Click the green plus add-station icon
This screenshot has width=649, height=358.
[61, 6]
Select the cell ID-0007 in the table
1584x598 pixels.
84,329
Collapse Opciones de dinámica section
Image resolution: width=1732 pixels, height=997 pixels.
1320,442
◇ ◇ ◇
Word for word, repeat every record.

Click the green plus add-station icon
This screenshot has width=649, height=358.
[61, 6]
Select the cell ID-0007 in the table
1584x598 pixels.
84,329
Collapse Opciones de dinámica section
Image resolution: width=1732 pixels, height=997 pixels.
1320,442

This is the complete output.